Story location: Home / astronomy /

All of the photographs shown here were taken during the total lunar eclipse of the 26/27th of September 1996. Unfortunetely, here in Britain, we had to wait until the early hours of the morning, but since I missed the April eclipse due to cloudy weather, I made sure I saw this one.

Partially eclipsed moon

The first photograph was taken at 01:24 UT, as the Earth's shadow was starting to move across the moon. The exposure was 1/500s on Fujichrome 400 film, through a Meade LX50 8" f/10. (These photos have been recently re-scanned using my new Epson Filmscan 200, so the results are better than my old hand-held scanner.)

This was the first lunar eclipse I had seen since I bought my telescope, so I took as many photographs as I could, to increase my chances of getting some good ones. The two main photos here are probably the best of the lot - they were much better than I was expecting.

Full Eclipse

The second photo was taken at 02:30 UT, just as the moon was entering the 'total' stage of the eclipse. The exposure was 5 seconds, again on Fujichrome 400.

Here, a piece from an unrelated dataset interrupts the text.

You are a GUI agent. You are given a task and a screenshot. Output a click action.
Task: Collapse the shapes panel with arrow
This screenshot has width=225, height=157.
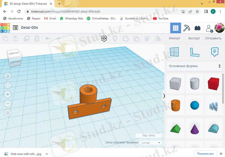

I was surprised how light the eclipse was. According to the photographic exposures (1/1000s for full moon to 5s for eclipsed), there was a 5000fold decrease in light level, but the moon still looked a bright orange colour. The sky didn't get dark enough for me to see the milky way, which I can normally see very easily from Anglesey on moonless nights. Bright nebulae, such as M42, were clearly visible through the telescope.

Eclipsed moon and Saturn

This third photograph was taken through a 200mm telephoto lens, and shows the eclipsed moon and Saturn in the same field of view.